Citrix advises customers of NetScaler ADC and NetScaler Gateway to install the following versions as soon as possible:

  • NetScaler ADC and NetScaler Gateway 14.1-43.56 and later releases

  • NetScaler ADC and NetScaler Gateway 13.1-58.32 and later releases of 13.1

  • NetScaler ADC 13.1-FIPS and 13.1-NDcPP 13.1-37.235 and later releases of 13.1-FIPS and 13.1-NDcPP

Additionally, Citrix advises them to execute the following commands to terminate active ICA and PCoIP sessions after patches have been applied:

  • kill icaconnection -all

  • kill pcoipConnection -all

Lastly, it is important to note that NetScaler ADC and NetScaler Gateway versions 12.1 and 13.0 are end of life and customers are urged to upgrade to supported versions as soon as possible.

Recommended Mitigations

  • Restrict Access: Build network access control lists (ACLs) or firewall rules to limit access to vulnerable servers until patches are applied.

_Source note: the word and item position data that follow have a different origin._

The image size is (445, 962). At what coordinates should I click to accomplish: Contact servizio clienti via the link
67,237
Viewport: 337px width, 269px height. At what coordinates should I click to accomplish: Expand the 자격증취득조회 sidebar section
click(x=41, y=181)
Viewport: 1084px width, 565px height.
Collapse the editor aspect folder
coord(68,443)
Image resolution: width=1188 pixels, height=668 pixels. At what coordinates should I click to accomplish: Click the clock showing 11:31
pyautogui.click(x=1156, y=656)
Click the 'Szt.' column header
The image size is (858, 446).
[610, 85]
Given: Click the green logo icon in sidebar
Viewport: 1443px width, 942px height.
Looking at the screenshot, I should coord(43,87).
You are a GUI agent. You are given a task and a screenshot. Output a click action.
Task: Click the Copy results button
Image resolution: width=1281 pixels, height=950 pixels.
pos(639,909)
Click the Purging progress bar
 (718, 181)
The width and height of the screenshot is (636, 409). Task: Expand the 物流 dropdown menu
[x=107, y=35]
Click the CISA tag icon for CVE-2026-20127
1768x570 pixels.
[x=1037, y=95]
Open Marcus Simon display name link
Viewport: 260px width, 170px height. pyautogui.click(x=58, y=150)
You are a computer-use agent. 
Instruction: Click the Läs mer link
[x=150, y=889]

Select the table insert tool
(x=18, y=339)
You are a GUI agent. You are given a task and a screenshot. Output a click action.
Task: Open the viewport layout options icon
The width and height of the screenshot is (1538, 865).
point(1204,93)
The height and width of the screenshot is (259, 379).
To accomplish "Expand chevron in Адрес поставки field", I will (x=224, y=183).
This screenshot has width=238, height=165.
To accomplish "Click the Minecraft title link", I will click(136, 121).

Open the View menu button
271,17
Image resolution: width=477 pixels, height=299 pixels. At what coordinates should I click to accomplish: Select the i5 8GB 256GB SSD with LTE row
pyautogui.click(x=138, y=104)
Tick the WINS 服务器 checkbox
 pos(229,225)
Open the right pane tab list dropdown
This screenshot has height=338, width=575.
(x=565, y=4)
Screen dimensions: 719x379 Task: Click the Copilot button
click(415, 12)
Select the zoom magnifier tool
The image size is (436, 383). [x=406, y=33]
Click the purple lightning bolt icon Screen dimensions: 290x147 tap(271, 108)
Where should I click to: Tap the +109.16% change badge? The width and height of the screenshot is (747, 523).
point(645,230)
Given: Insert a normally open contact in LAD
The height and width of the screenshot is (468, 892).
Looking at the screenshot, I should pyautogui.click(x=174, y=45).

  • Monitor Anomalous Activity: Pay close attention to external connections and behaviors that may indicate exploitation attempts. This includes reuse of Citrix Netscaler sessions and webserver logs with HTTP requests with abnormal lengths of characters. For example, Citrix Bleed exploitation involved an HTTP GET request to the endpoint “/oauth/idp/.well-known/openid-configuration HTTP/1.1,” with the "Host" header containing 24,812 characters.